Ok so basic question you should be able to answer then how do you stop a foreign government from spying on other countries citizens? WhatsApp is not just a western world app. For example it’s used in Russia and the US and the UK so if Putin went to Meta and said “I want everything you have on Ex prime minister of the United Kingdom Boris Johnson and you can’t tell them” what reason would meta have to deny his request if the precedent by the UK is that this data needs to have a back door and if you say then the user should be notified then anyone under investigation is just not going to say anything incriminating and if it includes old messages then you risk the political espionage if anything is shared under the assumption everything is end to end encrypted. What about trade secrets, a corrupt government official could get a companies trade secrets for a business friend from anywhere in the world.

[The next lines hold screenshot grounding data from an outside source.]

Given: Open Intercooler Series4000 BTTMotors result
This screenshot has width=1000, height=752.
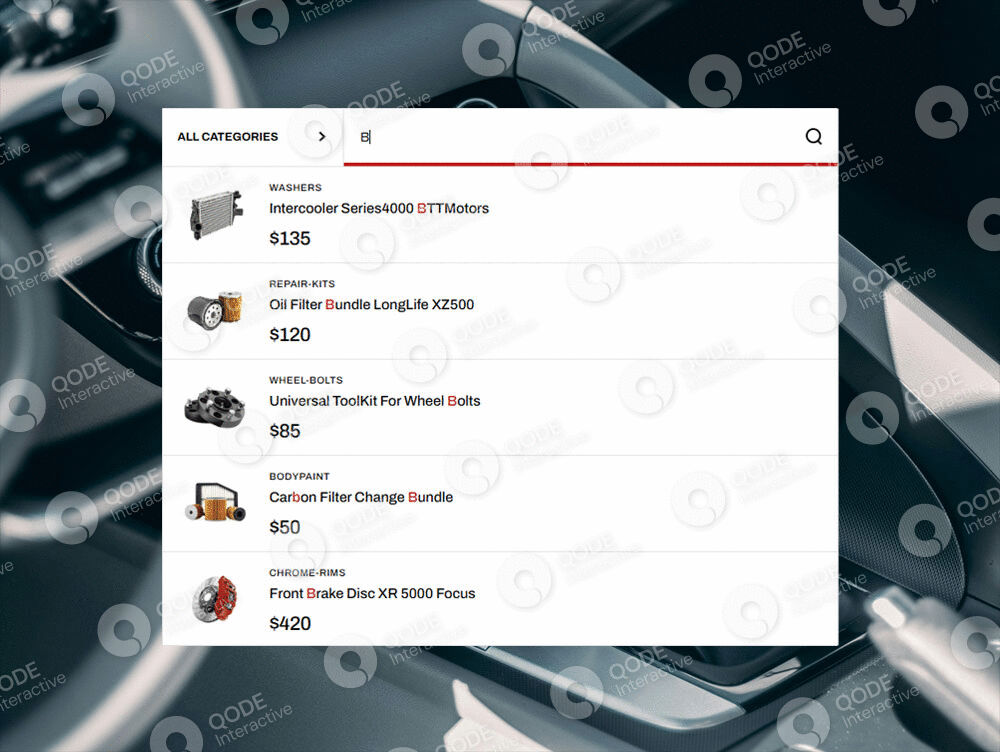Looking at the screenshot, I should click(378, 209).
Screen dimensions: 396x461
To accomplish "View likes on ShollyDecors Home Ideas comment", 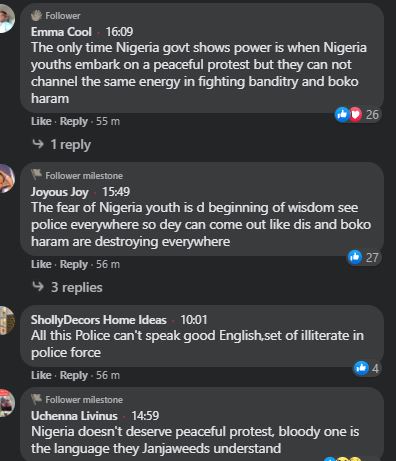I will coord(367,368).
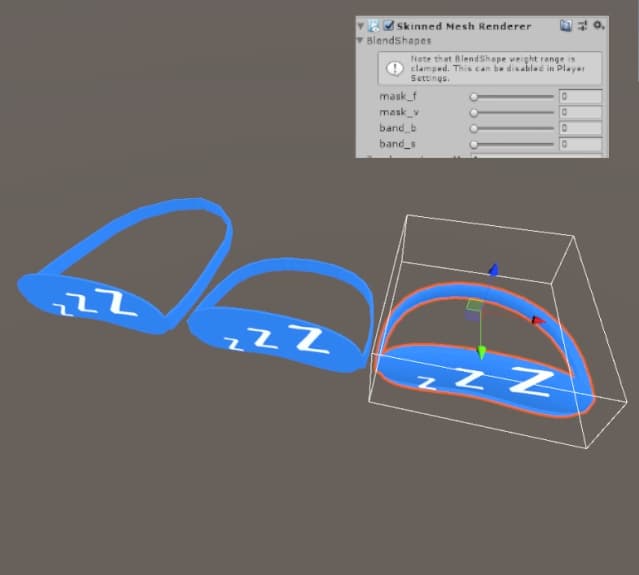Open the component gear settings menu
This screenshot has width=639, height=575.
coord(598,25)
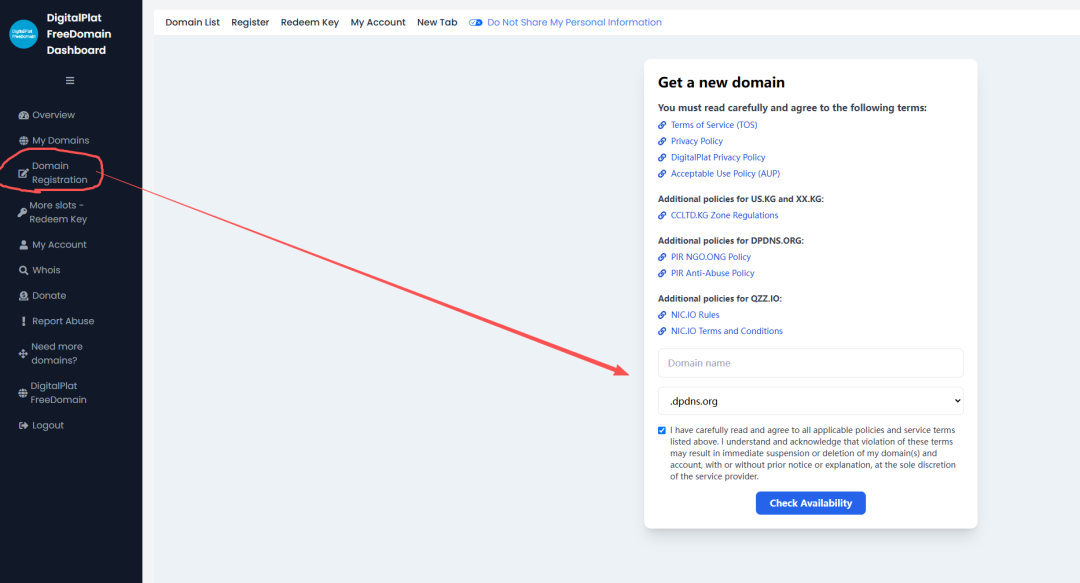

There is a great video by Tom Scott that talks about this exact situation when the UK tried to break encryption 5 years ago but that failed because it wasn’t feasible from a security standpoint. There is also a great episode from Last Week Tonight talking about encryption and government attempts to get around it. We’ve seen from things like the Pegasus malware that repressive governments will use this little break in encryption to jail protestors and journalists and spy on their political rivals, having an official way will just make it easier.

[–] [email protected] 0 points 1 year ago (1 children)

I think law enforcement can break into your home if they have a court warrant, right? So why not allow the same thing with electronic communications?

For me, the reason to disallow it is the potential for abuse. There were 864 search warrant applications across all federal agencies in 2022. In 2020, the FBI, specifically, issued 11504 warrants to Google, specifically, for geofencing data, specifically. Across all agencies there are probably millions of such "warrants" for data.

It's far easier to access your data than your house, so comparing physical and cybersecurity doesn't really make sense.

In general, criminals can easily just move to an uncompromised platform to do illegal stuff. But giving the govt easy access to messaging data allows for all kinds of dystopic suppression for regular people.

[–] [email protected] 1 points 1 year ago

Generally tech companies now have agreements with law enforcement so they don’t have to deal with all the legal mumbo jumbo. Some data does still require a warrant such as if there is any protection laws(such as HIPAA protected data) or if the company considers it highly sensitive data but for a lot of data it’s easier to just hand it over then get legal involved.